The genre is more pertinent. The "new PC gamer" is looking for titles which can be played at random intervals for random periods of time (some would call that casual, I'd say ...
sporadic). Console games are often more about sucking you in for at least an hour or so at a time. Although with things like Live Arcade, that's changing as well.
He continues about the kind of games on the PC that, "It’s not just killing unlimited enemies on a screen." Course, the problem here is that many PC games are becoming married to the console format. Even titles which aren't "just killing unlimited enemies on the screen" like
Knights Of The Old Republic or
Fable get their start on the Xbox and then port over.
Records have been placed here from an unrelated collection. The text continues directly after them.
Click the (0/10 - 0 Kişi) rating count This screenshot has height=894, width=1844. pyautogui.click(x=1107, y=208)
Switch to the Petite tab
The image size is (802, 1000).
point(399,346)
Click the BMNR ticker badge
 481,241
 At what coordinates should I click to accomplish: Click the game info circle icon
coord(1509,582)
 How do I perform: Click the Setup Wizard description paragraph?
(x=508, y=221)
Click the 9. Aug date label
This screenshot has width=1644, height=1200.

Civ IV is just one example of a genre still pretty exclusive to the PC world. The other would be the MMO genre. Which brings us back to
World of Warcraft. As I mentioned
earlier - MMO's are moving into the console realm at a pretty decent clip. I wouldn't expect WoW to go Xbox on us anytime soon, but what happens when the console market gets it's own
World Of Warcraft? I mean, that's essentially the kind of hammer
Halo brought down. Sure,
GoldenEye proved to many that a console FPS didn't have to suck, but
Halo brought online multiplayer into the fray - proving that nearly all the advantages of a PC FPS game were workable on the console.
I mean geez, if Bungie produced a Halo MMO for the 360 - can you imagine the resounding soundwave?
Now let's look at these numbers:
The upsurge comes after some recent reversals. Over all, retail sales of PC-based games in the United States exceeded $970 million in 2006, an increase of about 1 percent of sales the previous year of $953 million, which represented about a 14 percent drop from $1.1 billion in 2004.
By contrast, according to the NPD Group, retail sales for console games in 2006 were $4.8 billion; another $1.7 billion was spent on games for hand-held devices like Sony’s PlayStation Portable.
A one percent increase after a fourteen percent drop is hardly a "reversal". The handheld market eclipses the PC numbers and the console figures simply swallows it whole. Consoles buyers are over
four times the size of the PC consumers and let's remember the bonus materials consoles give developers and publishers: much lower rate of piracy, easier hardware footprint and quality assurance.
So how exactly is the PC market poised for a resurgence when the console market still enjoys a far more viable customer base?
Games For Windows is trotted out as one factor. I still don't see how this Vista only offering will make much of an impact in the next few years. The Times then also talks about major gaming rigs like Dell's XPS monster, mentions how it costs
over five grand and then finishes with a quote about "the economics of the PC" that “everybody needs a computer.”
Sure, but if the PC gaming market shows anything - it's that not everyone needs a computer to game.
Again, I'm not looking for PC gaming to fail. Many of my fondest gaming memories were on a PC. I would love a PC game revival - but nothing in this Times article adds up to one.